:: Task prompt ::
Write out, word for word, the passage of the forum thread below that starts at "Im so irritable" and ends at "are you doing?".

:: Document section ::
# Suprefract injection



## Jillyhen (Dec 17, 2009)

Hello ladies

Ive just started my 3rd round of ivf and this time the clinic have put me on the suprefact injection as the last time i was always bunged up and they couldnt guarantee that i was getting it all. 

Is it normal to get side affects so soon?? Im only on day 5 and im so tired,crampy and my headaches on & off. 

Thanks

Jillyhen


----------



## MissE (Feb 19, 2010)

Hi jilly, yes I think it is normal to get side effects so soon. I used injections for my last cycle and had side effects from about day 4. Good to know it is working but sorry u r being so badly affected. Get plenty of rest and drink loads, it'll help settle the headaches. 

Emma xx


----------



## Jillyhen (Dec 17, 2009)

Ah MissE

The cramps is unreal, but maybe thats af starting to rear her ugly head.

Im so irritable as well, i got my renewal in for car insurance and my poor hubby thought i was gonna stab the poor chap thru the phone!!

How are you doing?

Jillyhen


----------



## Fingers crossed xx (May 5, 2012)

Hey jillyhen how are u?xx


----------



## Jillyhen (Dec 17, 2009)

hey

You got your name changed

Im doin ok, just wanting to get the scan done tomorrow to see how things are going?

Not long now for you.

Jillyhen


----------

:: Rows drawn from a dataset ::
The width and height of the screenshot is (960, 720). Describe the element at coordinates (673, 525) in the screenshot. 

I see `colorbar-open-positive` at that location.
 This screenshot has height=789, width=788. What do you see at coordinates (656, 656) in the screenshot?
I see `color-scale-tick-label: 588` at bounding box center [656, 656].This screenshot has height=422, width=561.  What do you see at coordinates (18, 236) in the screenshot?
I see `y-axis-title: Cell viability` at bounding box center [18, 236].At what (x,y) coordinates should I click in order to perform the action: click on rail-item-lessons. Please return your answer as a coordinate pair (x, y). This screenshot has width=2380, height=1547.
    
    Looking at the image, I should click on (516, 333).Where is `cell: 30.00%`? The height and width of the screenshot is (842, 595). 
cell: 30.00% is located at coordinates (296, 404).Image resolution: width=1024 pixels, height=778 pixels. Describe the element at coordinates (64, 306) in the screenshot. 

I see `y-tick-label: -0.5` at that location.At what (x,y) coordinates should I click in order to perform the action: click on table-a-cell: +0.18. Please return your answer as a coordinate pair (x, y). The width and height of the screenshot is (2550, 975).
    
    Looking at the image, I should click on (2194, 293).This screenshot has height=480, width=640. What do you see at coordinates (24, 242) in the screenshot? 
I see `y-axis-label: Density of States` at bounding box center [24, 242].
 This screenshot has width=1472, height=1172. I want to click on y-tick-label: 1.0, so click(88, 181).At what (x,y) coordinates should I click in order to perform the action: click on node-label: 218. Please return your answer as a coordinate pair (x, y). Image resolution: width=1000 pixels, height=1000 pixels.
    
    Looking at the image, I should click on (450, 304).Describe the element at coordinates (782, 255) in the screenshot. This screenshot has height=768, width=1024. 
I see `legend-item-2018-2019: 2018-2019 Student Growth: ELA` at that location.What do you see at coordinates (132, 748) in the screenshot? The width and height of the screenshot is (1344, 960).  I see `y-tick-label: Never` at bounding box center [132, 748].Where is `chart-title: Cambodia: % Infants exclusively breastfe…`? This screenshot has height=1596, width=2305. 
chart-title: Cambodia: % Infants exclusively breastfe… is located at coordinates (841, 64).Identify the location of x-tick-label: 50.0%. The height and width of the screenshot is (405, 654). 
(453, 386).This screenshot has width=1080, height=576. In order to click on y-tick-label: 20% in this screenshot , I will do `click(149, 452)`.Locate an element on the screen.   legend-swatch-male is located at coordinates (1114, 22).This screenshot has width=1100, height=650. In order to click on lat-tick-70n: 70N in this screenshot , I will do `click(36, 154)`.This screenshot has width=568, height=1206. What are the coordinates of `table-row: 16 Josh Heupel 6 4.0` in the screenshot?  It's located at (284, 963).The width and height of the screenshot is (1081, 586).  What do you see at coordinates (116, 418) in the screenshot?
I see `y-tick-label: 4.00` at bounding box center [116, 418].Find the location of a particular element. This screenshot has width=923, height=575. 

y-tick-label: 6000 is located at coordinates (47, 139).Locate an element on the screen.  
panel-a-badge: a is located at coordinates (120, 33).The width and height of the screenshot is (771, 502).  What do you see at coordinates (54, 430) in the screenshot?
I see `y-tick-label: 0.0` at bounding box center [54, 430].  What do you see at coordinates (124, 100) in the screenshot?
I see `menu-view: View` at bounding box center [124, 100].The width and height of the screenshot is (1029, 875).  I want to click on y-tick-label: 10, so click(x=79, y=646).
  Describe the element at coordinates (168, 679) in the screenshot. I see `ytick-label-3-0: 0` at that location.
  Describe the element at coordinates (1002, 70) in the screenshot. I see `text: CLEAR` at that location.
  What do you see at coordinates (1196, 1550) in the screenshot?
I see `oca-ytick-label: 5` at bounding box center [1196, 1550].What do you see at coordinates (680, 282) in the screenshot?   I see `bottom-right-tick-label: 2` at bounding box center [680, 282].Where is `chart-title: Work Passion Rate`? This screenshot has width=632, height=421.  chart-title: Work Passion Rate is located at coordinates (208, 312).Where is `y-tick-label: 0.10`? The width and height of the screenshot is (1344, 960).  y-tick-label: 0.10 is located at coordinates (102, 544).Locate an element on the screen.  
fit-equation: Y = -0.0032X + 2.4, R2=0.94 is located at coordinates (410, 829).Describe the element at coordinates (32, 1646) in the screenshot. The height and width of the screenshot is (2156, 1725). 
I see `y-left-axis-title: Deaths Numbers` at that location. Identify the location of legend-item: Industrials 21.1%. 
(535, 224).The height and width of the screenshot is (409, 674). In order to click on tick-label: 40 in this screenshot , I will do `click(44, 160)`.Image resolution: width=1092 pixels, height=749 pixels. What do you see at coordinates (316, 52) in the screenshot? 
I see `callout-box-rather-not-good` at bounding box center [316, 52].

:: Task answer ::
Im so irritable as well, i got my renewal in for car insurance and my poor hubby thought i was gonna stab the poor chap thru the phone!!

How are you doing?